* _Extract provided_:
---------------

Environment & Climate

How can planet Earth sustainably feed a projected 10b humans by 2050?

By March 10, 2020 No Comments

Food. Humans cannot live without it, yet as a species we waste approximately 1.3 billion tonnes of food per year globally. This amounts to approximately a third of all global foods produced being wasted, while in some nations people starve.

It is clear that there is a vast imbalance between the food production expectations & the actual foods needed to sustain the human inhabitants of planet Earth.

Part of the disparity comes from the seeming ever increasing need for farmers to focus on single crops (monoculture) to feed to livestock, which then in turn, feed humans. The cost of this form of farming to planet Earth is astronomical, with an estimated two billion metric tons of CO2 being released by ruminants (animals which regurgitates food & re-chews it) each year.

Recent studies by the EAT Lancet Food Commission, gathered thirty seven experts from sixteen countries & penned the EAT-Lancet Commission on Food, Planet, Health & together have developed the Planetary Diet. The report recognised excessive monoculture farming and red meat (fed by monoculture crop farming) consumption are not effective scalable strategies for the ever growing world population.

---------------

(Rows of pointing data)
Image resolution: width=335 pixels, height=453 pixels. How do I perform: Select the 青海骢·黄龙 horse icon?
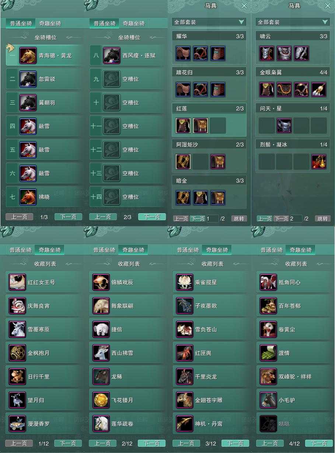pos(28,56)
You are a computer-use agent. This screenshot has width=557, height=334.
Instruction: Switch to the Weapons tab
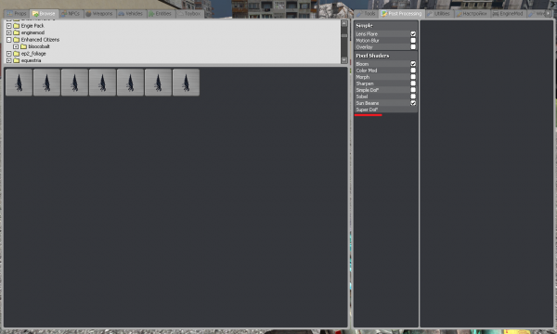[99, 14]
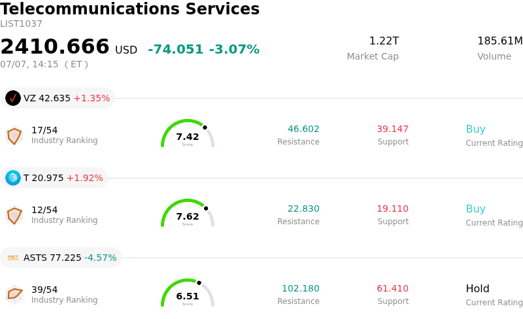The width and height of the screenshot is (523, 319).
Task: Click the AST SpaceMobile logo icon
Action: [x=13, y=258]
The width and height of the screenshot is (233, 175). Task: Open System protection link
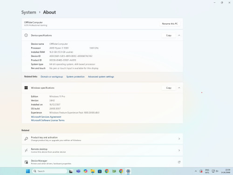click(75, 77)
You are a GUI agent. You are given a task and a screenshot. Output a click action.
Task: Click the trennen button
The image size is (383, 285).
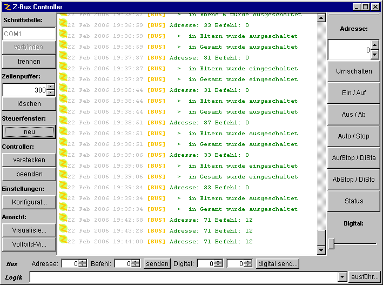(x=29, y=62)
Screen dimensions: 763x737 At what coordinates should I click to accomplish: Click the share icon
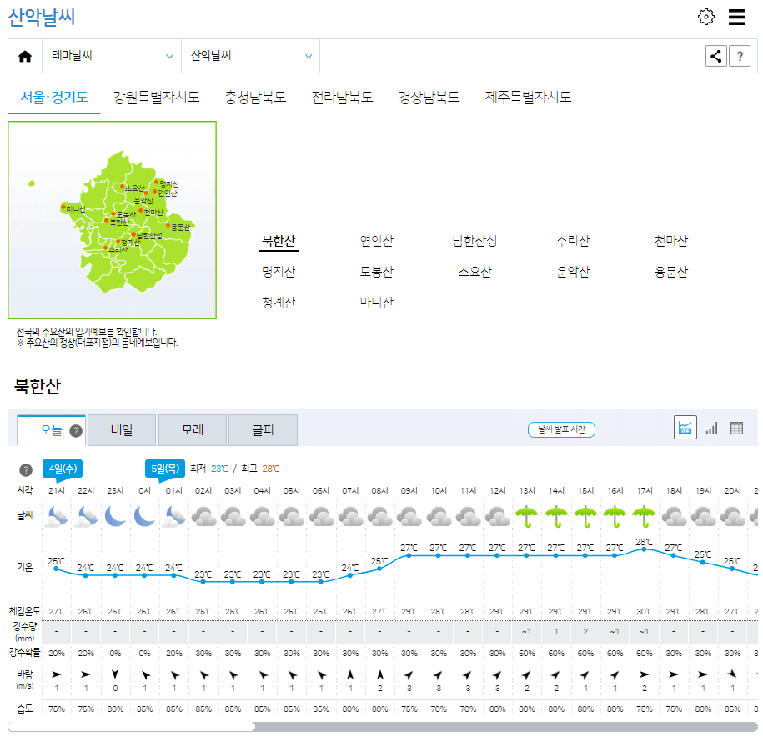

---------------

* _What you need to do_:
**a)** In the article on feeding 10 billion people, how much food do humans waste globally each year?
**b)** In the records, replace "Weapons" with "Armor" in the stretch from the line containing "You are a computer-use" through the line containing "Action: [x=13, y=258]", and return only those lines without the pictures.

* _Full solutions_:
**a)** Approximately 1.3 billion tonnes.

**b)**
You are a computer-use agent. This screenshot has width=557, height=334.
Instruction: Switch to the Armor tab
[99, 14]
The width and height of the screenshot is (523, 319).
Task: Click the AST SpaceMobile logo icon
Action: [x=13, y=258]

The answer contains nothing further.